Entries shown START
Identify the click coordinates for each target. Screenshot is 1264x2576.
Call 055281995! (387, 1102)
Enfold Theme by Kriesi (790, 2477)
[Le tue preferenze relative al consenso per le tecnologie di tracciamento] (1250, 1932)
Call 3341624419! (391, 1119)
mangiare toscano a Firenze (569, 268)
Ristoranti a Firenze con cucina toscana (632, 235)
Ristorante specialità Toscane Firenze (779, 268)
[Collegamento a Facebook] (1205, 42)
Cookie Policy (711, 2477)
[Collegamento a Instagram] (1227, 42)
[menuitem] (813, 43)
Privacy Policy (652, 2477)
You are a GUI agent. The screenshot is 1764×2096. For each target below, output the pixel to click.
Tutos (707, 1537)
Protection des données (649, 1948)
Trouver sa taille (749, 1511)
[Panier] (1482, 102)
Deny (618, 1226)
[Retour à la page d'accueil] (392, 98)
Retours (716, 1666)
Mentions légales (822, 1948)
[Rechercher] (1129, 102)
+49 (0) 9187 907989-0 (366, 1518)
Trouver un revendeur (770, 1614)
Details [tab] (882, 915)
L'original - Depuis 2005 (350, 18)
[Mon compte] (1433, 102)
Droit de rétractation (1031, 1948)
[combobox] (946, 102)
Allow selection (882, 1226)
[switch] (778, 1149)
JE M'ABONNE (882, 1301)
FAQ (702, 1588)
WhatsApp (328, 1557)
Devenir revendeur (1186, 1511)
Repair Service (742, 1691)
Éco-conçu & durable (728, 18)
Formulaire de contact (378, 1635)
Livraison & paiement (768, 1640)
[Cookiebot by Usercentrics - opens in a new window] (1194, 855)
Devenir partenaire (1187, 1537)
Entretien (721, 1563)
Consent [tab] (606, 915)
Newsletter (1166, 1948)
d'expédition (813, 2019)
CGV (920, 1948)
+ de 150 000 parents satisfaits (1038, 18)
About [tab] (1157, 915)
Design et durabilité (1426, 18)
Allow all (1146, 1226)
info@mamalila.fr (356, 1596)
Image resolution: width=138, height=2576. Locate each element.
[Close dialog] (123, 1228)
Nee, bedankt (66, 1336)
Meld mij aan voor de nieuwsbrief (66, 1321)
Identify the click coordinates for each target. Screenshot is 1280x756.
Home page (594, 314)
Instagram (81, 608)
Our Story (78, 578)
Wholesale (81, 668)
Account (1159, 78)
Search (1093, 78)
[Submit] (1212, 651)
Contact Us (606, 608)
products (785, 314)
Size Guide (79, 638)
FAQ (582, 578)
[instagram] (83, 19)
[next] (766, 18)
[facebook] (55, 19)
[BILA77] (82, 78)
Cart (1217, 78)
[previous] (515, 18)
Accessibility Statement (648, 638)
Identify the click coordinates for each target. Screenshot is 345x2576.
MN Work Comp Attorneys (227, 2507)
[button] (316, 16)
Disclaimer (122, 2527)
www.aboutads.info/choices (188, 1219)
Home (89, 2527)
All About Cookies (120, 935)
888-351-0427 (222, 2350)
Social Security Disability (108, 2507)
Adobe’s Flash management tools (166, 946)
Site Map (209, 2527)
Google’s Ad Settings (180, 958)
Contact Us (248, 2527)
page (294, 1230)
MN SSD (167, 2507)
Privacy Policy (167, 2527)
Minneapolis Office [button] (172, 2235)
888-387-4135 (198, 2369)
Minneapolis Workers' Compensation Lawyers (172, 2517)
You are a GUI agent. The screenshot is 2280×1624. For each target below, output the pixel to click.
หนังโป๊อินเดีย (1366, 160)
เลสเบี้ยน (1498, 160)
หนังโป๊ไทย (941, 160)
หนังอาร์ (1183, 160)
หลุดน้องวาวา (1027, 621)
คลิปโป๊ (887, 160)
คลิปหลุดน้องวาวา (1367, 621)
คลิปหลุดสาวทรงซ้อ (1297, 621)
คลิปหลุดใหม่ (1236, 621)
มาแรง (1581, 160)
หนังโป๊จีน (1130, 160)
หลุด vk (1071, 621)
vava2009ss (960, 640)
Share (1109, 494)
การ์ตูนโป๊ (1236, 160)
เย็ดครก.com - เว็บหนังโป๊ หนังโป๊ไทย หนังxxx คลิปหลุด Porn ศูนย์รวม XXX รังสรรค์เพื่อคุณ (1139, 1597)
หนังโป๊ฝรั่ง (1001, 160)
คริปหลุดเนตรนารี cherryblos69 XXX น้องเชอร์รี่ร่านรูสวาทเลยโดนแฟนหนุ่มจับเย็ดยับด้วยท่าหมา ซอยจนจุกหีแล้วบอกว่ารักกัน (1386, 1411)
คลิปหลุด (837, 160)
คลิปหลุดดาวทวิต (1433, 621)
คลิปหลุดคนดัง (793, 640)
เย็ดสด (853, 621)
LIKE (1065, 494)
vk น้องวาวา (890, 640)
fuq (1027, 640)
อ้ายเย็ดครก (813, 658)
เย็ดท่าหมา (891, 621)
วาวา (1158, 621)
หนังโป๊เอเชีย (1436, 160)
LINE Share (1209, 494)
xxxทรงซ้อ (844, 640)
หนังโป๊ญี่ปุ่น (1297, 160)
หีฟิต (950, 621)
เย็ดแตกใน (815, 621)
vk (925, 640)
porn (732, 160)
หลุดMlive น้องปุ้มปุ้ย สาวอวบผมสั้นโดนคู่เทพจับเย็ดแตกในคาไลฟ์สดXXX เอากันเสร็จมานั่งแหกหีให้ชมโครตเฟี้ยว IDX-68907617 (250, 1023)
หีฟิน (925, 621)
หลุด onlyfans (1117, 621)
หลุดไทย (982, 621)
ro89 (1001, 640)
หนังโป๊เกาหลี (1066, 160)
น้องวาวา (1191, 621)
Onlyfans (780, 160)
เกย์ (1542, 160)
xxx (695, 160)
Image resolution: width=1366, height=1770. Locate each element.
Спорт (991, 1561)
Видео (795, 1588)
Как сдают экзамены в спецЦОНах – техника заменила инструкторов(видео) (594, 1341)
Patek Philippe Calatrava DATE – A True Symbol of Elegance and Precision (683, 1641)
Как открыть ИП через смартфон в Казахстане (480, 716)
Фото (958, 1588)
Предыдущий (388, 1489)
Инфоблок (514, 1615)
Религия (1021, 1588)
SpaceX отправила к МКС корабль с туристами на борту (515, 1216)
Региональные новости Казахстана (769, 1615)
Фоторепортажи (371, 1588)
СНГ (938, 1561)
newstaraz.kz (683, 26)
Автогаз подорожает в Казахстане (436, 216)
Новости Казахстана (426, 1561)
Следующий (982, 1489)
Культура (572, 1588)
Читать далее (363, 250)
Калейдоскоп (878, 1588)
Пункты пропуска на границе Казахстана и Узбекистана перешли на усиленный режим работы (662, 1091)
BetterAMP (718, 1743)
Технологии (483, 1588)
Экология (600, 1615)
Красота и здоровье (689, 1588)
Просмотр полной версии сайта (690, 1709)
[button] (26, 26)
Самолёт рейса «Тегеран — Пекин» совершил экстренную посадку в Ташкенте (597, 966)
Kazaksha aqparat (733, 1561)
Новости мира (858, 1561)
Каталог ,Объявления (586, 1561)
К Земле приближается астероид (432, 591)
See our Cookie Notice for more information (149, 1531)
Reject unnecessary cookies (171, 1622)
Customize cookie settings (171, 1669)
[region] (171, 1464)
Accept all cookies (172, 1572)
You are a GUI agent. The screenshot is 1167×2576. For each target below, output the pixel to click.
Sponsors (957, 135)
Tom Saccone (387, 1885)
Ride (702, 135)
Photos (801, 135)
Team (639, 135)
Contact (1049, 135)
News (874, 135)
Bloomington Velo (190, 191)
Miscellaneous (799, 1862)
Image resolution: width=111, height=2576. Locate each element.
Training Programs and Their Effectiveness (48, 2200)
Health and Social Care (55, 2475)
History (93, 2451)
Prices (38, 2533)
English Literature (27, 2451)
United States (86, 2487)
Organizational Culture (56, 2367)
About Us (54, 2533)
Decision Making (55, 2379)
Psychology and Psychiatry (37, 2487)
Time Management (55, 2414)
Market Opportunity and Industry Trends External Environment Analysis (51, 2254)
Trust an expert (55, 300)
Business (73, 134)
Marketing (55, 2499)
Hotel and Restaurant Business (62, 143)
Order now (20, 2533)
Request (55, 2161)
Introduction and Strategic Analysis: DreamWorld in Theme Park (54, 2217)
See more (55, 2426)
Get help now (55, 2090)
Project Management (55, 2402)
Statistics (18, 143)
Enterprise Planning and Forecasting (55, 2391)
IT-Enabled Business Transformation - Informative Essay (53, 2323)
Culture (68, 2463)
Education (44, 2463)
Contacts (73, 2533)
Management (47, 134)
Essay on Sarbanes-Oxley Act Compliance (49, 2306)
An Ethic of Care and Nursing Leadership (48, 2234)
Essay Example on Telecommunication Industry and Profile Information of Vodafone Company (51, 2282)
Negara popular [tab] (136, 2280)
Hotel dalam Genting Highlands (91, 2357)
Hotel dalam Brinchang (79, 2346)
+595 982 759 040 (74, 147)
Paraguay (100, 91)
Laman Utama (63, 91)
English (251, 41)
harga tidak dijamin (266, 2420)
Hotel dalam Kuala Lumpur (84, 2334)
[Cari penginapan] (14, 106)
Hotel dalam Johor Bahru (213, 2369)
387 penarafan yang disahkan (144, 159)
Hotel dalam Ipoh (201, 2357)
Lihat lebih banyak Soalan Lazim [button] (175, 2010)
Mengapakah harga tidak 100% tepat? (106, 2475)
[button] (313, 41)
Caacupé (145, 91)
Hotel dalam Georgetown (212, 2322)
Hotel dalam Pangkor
Entries shown END
Exercise objective » Output, from the data above, the lines from the line with "คลิปหลุดสาวทรงซ้อ (1297, 621)" to the line with "หนังโป๊ฝรั่ง (1001, 160)" exactly as they stand, both ends included and nothing else.

Reply to the exercise »
คลิปหลุดสาวทรงซ้อ (1297, 621)
คลิปหลุดใหม่ (1236, 621)
มาแรง (1581, 160)
หนังโป๊จีน (1130, 160)
หลุด vk (1071, 621)
vava2009ss (960, 640)
Share (1109, 494)
การ์ตูนโป๊ (1236, 160)
เย็ดครก.com - เว็บหนังโป๊ หนังโป๊ไทย หนังxxx คลิปหลุด Porn ศูนย์รวม XXX รังสรรค์เพื่อคุณ (1139, 1597)
หนังโป๊ฝรั่ง (1001, 160)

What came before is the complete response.